Plus de 40 % des enfants âgés de 6 à 11 ans, et 90 % de 10 à 16 ans, font parfois des cauchemars qui les réveillent et les laissent terrorisés. De tels rêves gâchent la journée entière de l’enfant, et rejaillissent par conséquent sur l’humeur de toute la famille.
Samira a cinq ans, ses parents sont séparés. Elle se réveille la nuit en pleurant et appelle sa maman, car elle vient de faire un cauchemar. Dans son rêve, elle était dans la piscine de son père, il y avait beaucoup de monde. Sous l’eau se trouvait un monstre à mille bras qui essayait de l’attraper, elle et seulement elle, elle ne cessait d’aller et venir pour s’échapper, terrifiée. À la fin, un ours énorme entre dans la piscine. Samira nage vers lui à toute vitesse, il la prend dans ses bras. « Après tout allait bien », dit Samira pour conclure le récit de son rêve.

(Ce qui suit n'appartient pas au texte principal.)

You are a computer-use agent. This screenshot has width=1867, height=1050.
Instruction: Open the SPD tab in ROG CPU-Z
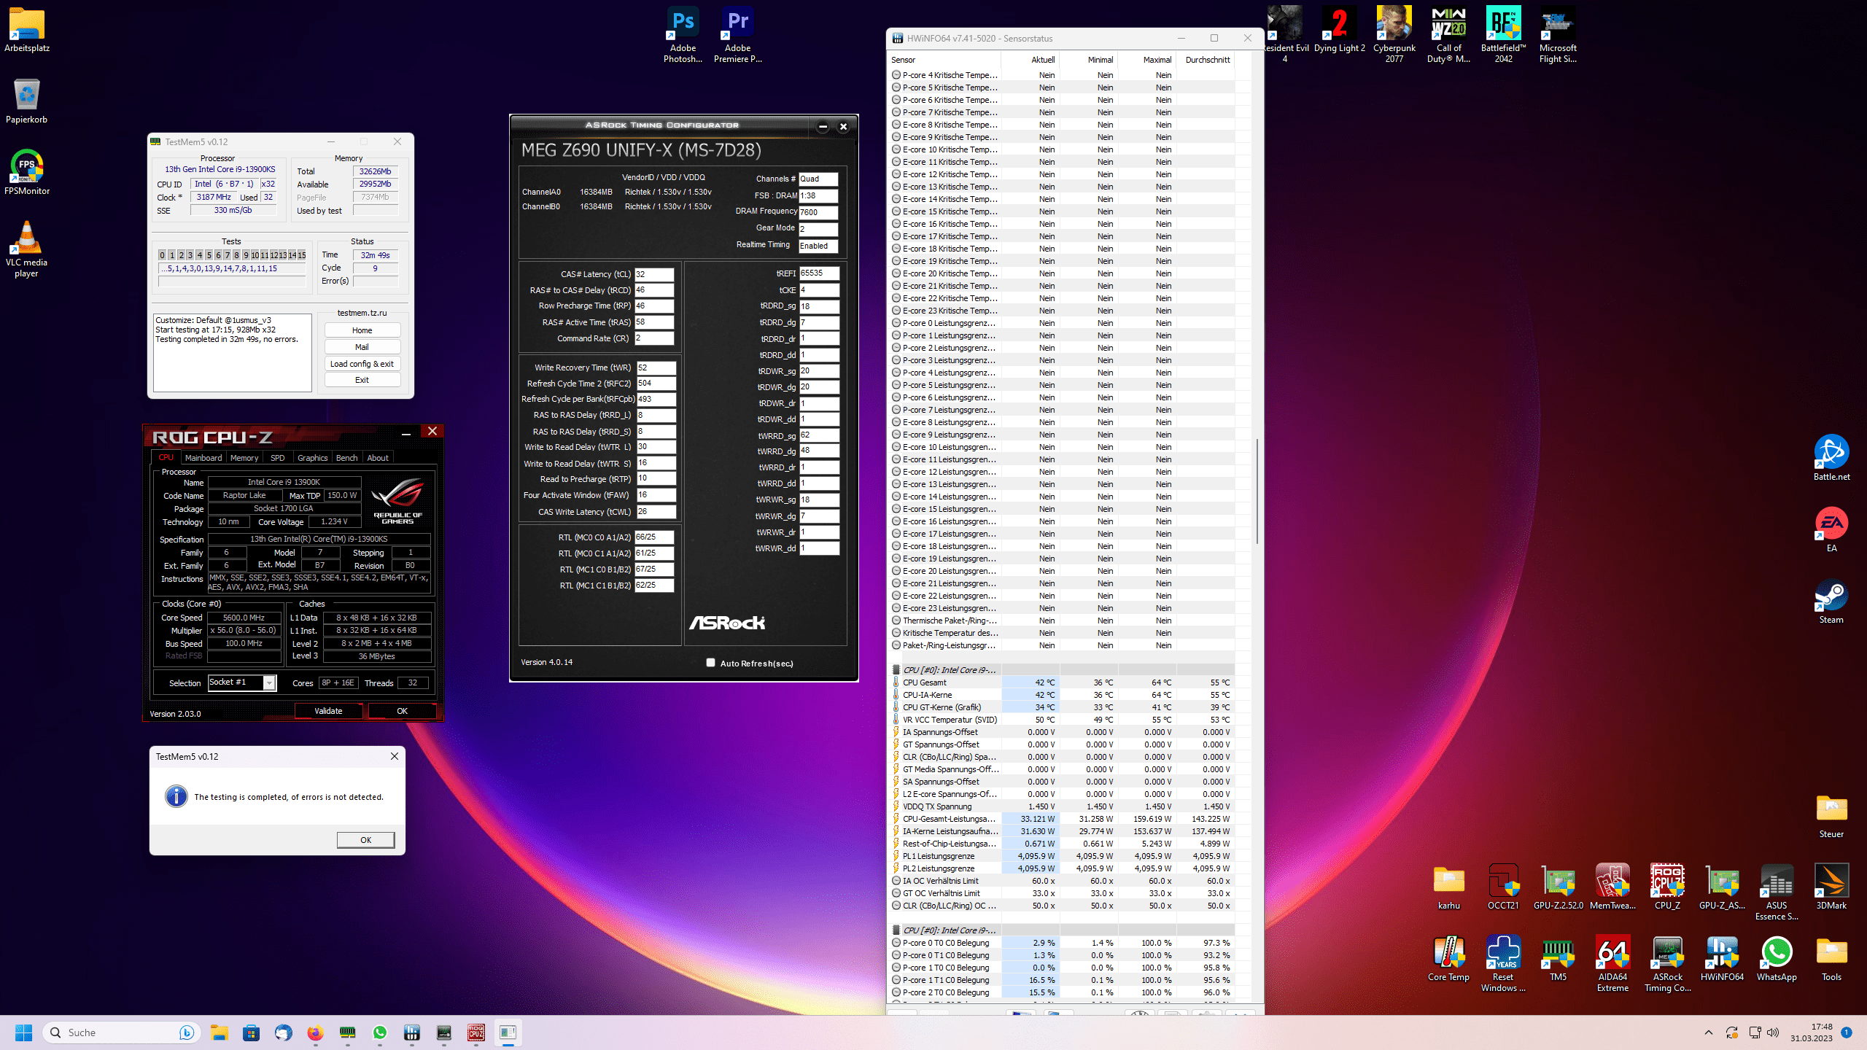277,458
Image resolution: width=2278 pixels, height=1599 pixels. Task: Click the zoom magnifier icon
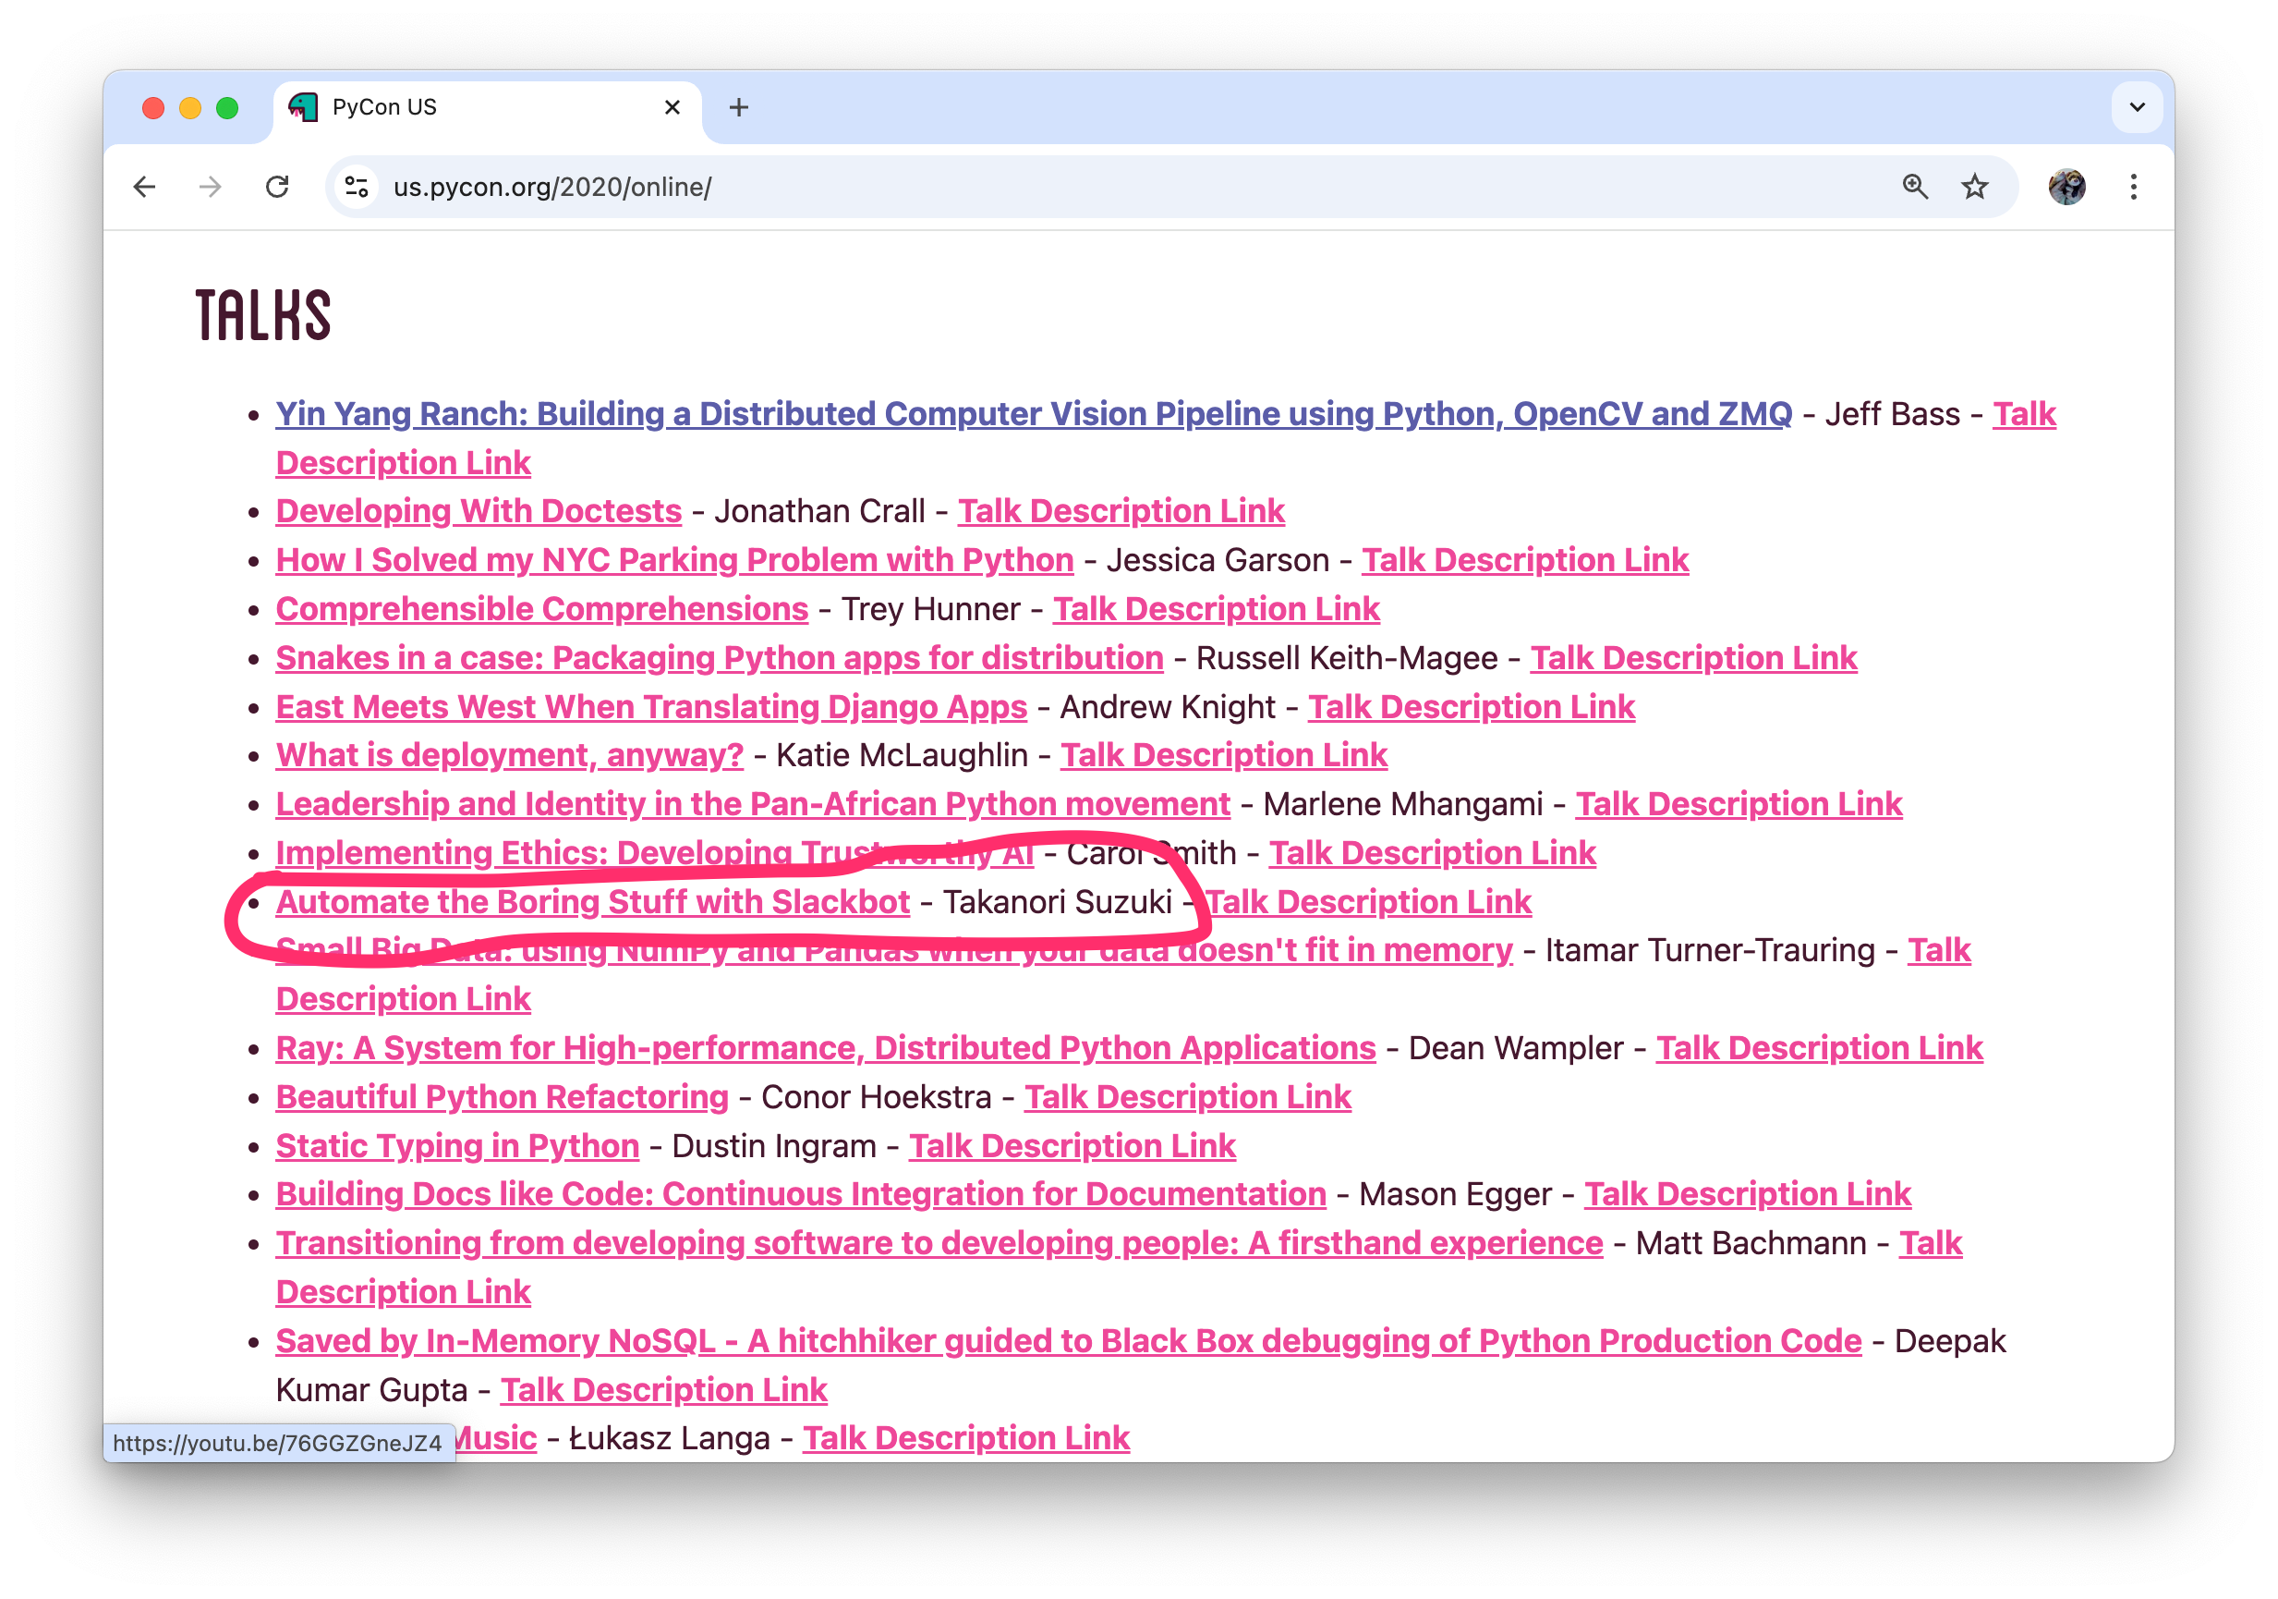pyautogui.click(x=1915, y=187)
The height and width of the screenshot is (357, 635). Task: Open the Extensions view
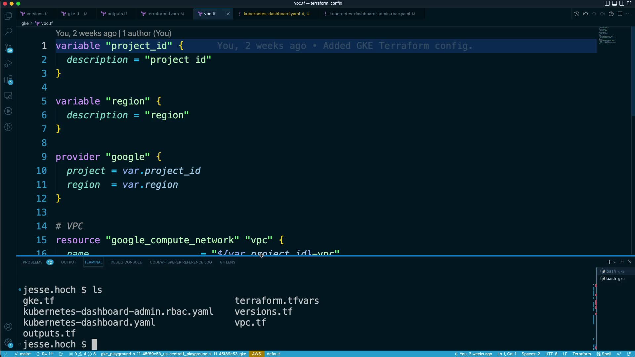coord(8,80)
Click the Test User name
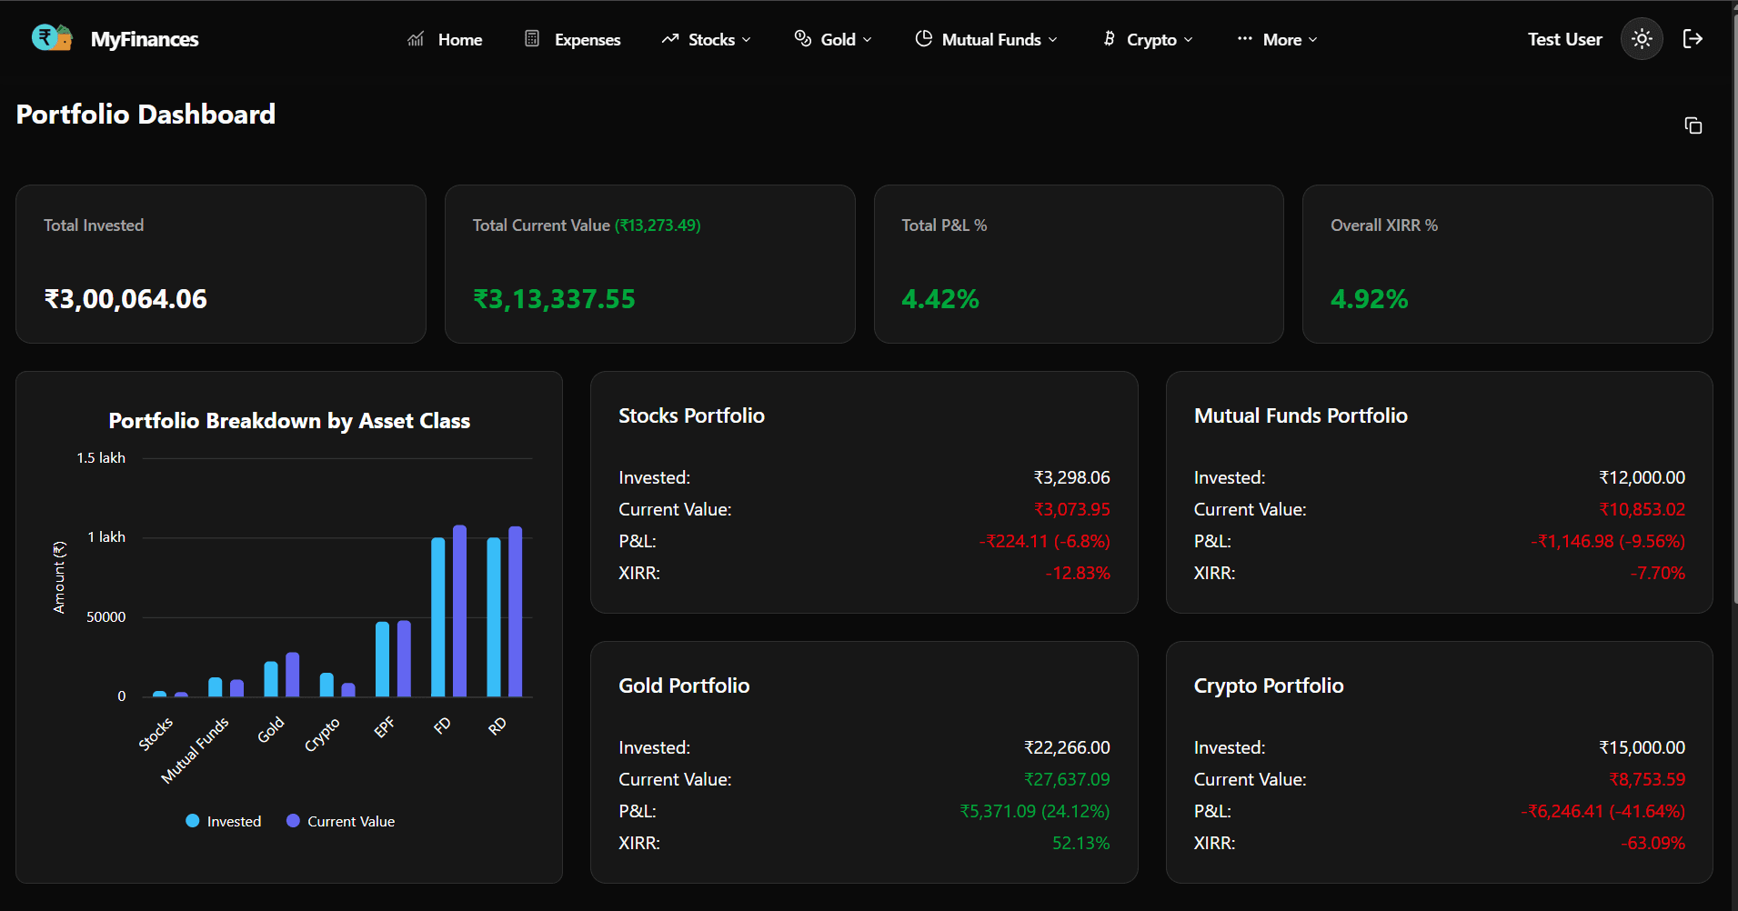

Autrice : Heidi Sonja Ross, 11.02
La plupart des scientifiques estiment que les rêves contribuent à stabiliser l’humeur, à surmonter les tensions, à trouver un sens et à nous équilibrer.
Selon C.G. Jung, les rêves nocturnes expriment l’inconscient, ainsi la signification du rêve de Samira saute aux yeux. Elle ne se sent pas en confiance chez son père, elle semble de pas avoir encore surmonté la séparation de ses parents. Ces éléments peuvent et devraient faire l’objet d’une discussion entre adultes. Mais comment aider l’enfant après une telle nuit ?
La réponse est aussi simple que cela : l’enfant a besoin de raconter son rêve à un interlocuteur attentif et affectueux.
Les enfants sont naturellement enclins à raconter et à écouter, aussi le moment de discuter des rêves peut-il être librement choisi. Par exemple, le matin au petit-déjeuner, en famille, chacun peut demander aux autres ce dont ils ont rêvé. Chez les Senoi par exemple, peuple insulaire de Malaisie, de telles discussions sur les rêves sont monnaie courante. On évoque avec indulgence le comportement de l’enfant pendant le rêve, celui-ci reçoit des conseils sur la conduite à tenir la prochaine fois dans ce type de situation.
Les enfants sont encouragés à endurer à la fois les bonnes et les mauvaises impressions. Grâce à ces échanges autour des rêves, la relation de l’adulte à l’enfant est renforcée, de même que les rapports entre les enfants. En effet, sous le couvert du rêve, on peut exprimer plus facilement que d’habitude ses peurs et ses différences. Et même si un enfant subit les railleries des autres à cause d’un rêve, la simple remarque « elle l’a rêvé, ce n'est pas de sa faute » suffit à rétablir la paix dans le groupe.
Photo: Panthermedia
Dans un premier temps, il n’y a pas grand-chose à savoir dans ces discussions sur les rêves, tout le monde peut d’emblée parler avec ses enfants de leurs rêves. L’essentiel est de se montrer curieux, ludique et sans préjugé face aux récits des enfants. Mieux vaut poser des questions que juger ou interpréter, et conforter l’enfant dans une attitude positive. Parfois, cela peut s’avérer difficile, le papa de Samira par exemple peut se sentir rejeté et mortifié par le rêve de sa fille.
Il pourrait à l’inverse se pencher sur cette précieuse information, qui ne se révèle pas forcément dans la vie quotidienne, et demander à Samira ce qu’elle a ressenti, ce qu’elle a souhaité pendant le déroulement de la situation. Il pourrait la féliciter de s’être comporté si vaillamment, et d’avoir réussi à faire ce qui était bien pour elle : de nager vers l’ours.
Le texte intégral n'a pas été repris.